Die Ausstellung „Gustav Klimt. Pigment & Pixel“ im Belvedere Wien verbindet Kunst und Technologie und ermöglicht tiefere Einblicke in Klimts Maltechnik. checkpointmedia entwickelte die Ausstellungsgestaltung, in der Originale, technologische Untersuchungen und digitale Rekonstruktionen in drei Bereichen inszeniert werden.
Der erste Bereich fokussiert auf wissenschaftliche Analysen. Radiologische Untersuchungen enthüllen verborgene Details unter Klimts Farbschichten. Transparente Bildträger und kühles blaues Licht verweisen auf den Charakter eines Labors und die Präzision moderner Analysemethoden.
Ein weiterer Raum widmet sich Klimts legendären Goldtönen. Die Ausstellung zeigt, wie Klimt das Blattgold auf seine Leinwände auftrug und welche Techniken er verwendete. Rund um das ikonische Werk „Judith I“ entsteht die Atmosphäre einer Schatzkammer, die Klimts Vergoldungstechniken erfahrbar macht.
Die digitalen Rekonstruktionen der drei 1945 verlorenen Fakultätsbilder stellen eine besondere gestalterische Herausforderung dar. Ursprünglich für die Decke des Festsaals der Wiener Universität vorgesehen, wurden sie jedoch nie installiert.

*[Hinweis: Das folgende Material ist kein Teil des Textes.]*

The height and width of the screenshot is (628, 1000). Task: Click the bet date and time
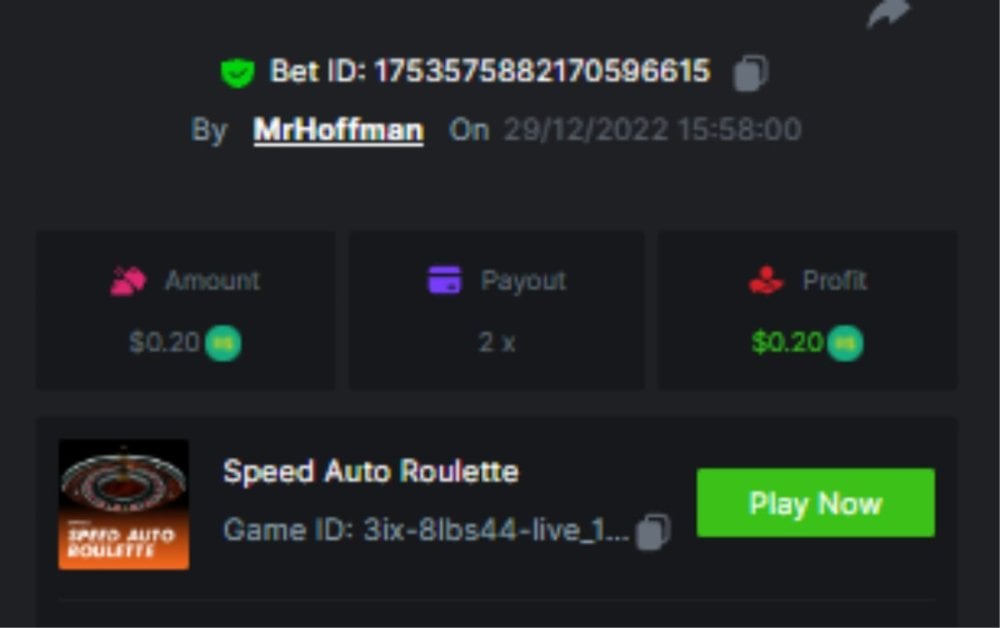(x=651, y=130)
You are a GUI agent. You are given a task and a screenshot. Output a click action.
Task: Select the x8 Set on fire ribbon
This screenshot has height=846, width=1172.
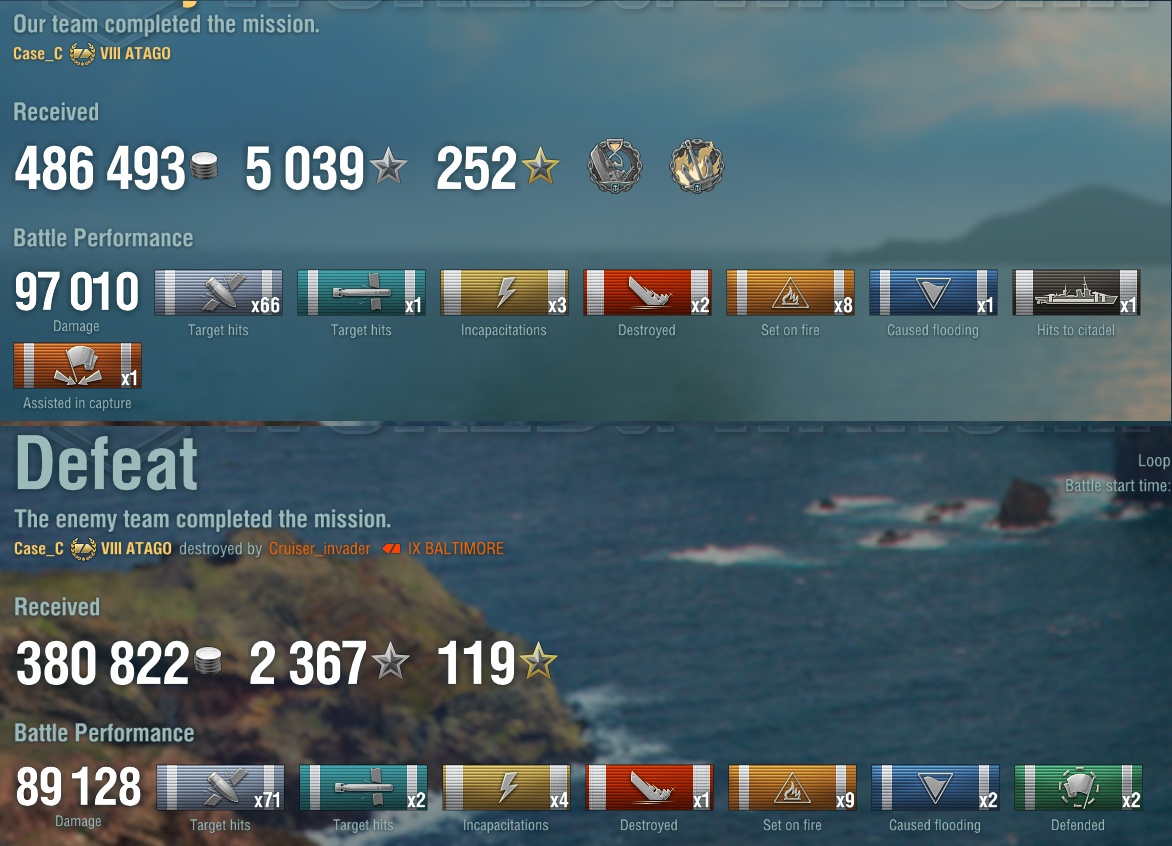[x=790, y=292]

In Kooperation mit Google Arts & Culture wurde mithilfe Künstlicher Intelligenz ihre ursprüngliche Farbigkeit rekonstruiert. Die Bilder hängen in der Ausstellung an einer abgehängten Decke, während ein Spiegeltisch den Besucher*innen ermöglicht, sie in der Reflexion so zu erleben, wie sie einst präsentiert wurden.
Der letzte Bereich zeigt Klimts Naturdarstellungen. Reproduktionen floraler Motive entlang der Wände führen zum Blick auf den Garten – eine direkte Verbindung zwischen Kunst und Natur.